Ella le dijo que se llamaba Teresa, que tenía un novio del que estaba enamorada y que usaba diu, que podía eyacularle dentro.

Nunca hablaron de aquel incidente en el café, de su atrevido gesto de meterle mano nada más verla y sin haber cruzado con ella más palabras que las necesarias para pedirle un desayuno. Pero muchas veces, en lugares más o menos públicos, bares, restaurantes, el mismo café donde ella trabajaba, él le metía la mano bajo las ropas para tocarle las bragas, si las llevaba, el vello del pubis, los labios de la vulva, incluso para masturbarle el clítoris hasta llegar a hacerla orgasmar.

«A mí no me gusta follar, ¿sabes?; lo hago por amor», le aseguró ella el primer día y se lo repetía en ocasiones.

Nunca le preguntó si con él lo hacía por amor, si se había enamorado de él el primer día en el café, cuando le metió la mano por debajo de los pantaloncitos. Quizá le había visto pasar por delante del café otros días.
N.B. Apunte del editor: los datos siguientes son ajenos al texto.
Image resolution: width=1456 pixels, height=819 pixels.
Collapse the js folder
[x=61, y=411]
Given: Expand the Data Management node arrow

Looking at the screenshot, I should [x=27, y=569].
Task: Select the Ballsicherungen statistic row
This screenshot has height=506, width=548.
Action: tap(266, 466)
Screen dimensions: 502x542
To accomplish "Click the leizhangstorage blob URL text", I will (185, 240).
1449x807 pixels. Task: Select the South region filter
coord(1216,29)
Pero ¿por qué él? ¿De qué pudo enamorarse Teresa de él? ¿Por qué le querían algunas mujeres? ¿Por qué se acostaban con él? Él no podía jurar que se enamoraba de ellas, aunque sí que solía decírselo, al menos algunas veces, a algunas mujeres. A Nelia nunca se lo había dicho. Y ella aseguraba que él la quería, que tenía la certeza de que la amaba.

¿Era también una ficción el placer de aquellos actos sexuales?
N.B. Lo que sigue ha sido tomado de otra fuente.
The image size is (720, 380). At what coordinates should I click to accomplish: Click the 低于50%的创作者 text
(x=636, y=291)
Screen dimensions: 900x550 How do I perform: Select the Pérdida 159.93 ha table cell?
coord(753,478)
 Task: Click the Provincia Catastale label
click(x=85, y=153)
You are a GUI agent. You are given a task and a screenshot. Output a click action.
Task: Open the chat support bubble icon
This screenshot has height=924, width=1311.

Y él, ¿por qué se acostaba con ellas?, ¿por qué había mantenido durante un tiempo relación con tres mujeres, Teresa, Nelia y su esposa, Isbel, hasta el agotamiento físico, hasta la saciedad, hasta que murió Teresa? Y alguna vez se había masturbado pensando en otra, o hacía el amor con Isbel mientras imaginaba que era a Teresa, o a Nelia, a quien tenía bajo su cuerpo.
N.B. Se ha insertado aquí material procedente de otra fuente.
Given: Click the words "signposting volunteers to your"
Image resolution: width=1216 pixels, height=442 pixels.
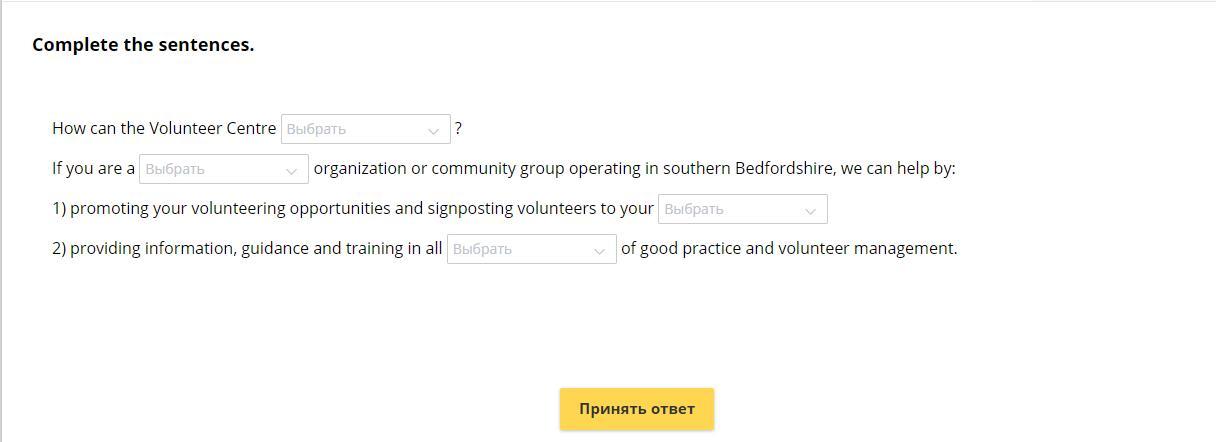Looking at the screenshot, I should pos(540,208).
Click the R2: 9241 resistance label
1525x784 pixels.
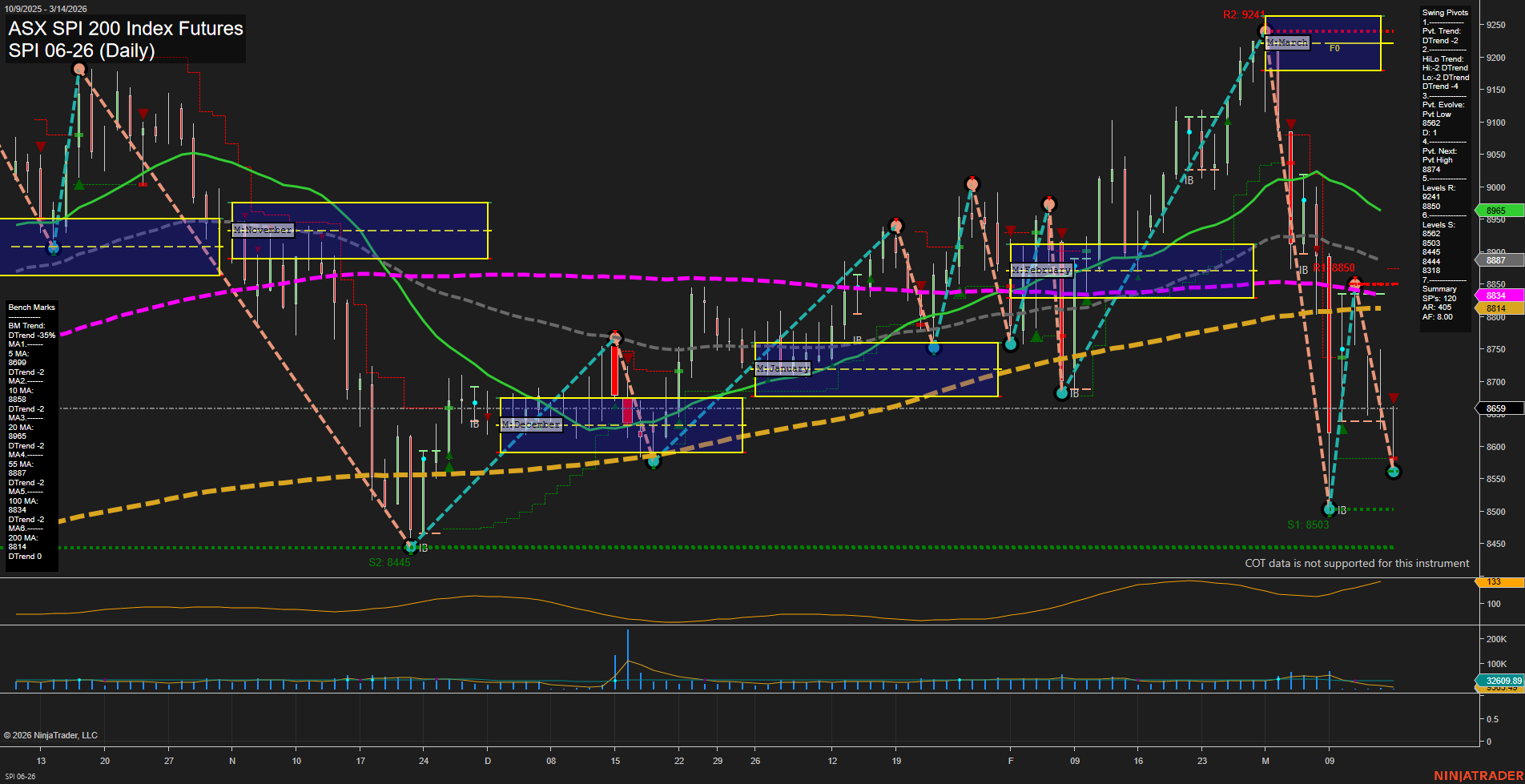1245,13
La ficción de su amor estaba en aquellos cuerpos que a veces parecían no tener rostro, sin identidad precisa, que eran intercambiables. Mujeres que tenían nombres que muchas veces confundía.

Al principio le costaba pronunciar el nombre de Teresa cuando hacía el amor con ella. Después, se le escapaba ese nombre cuando lo hacía con Nelia. Quizás Isbel se lo había oído decir en algún momento mientras dormía. A veces soñaba con Teresa y murmuraba su nombre en sueños, puede que en voz alta. Isbel le decía que le oía pronunciar palabras inconexas en algunos momentos de su agitado sueño. Nunca le preguntaba por lo que soñaba, ni le decía si eran nombres de mujer lo que pronunciaba mientras dormía.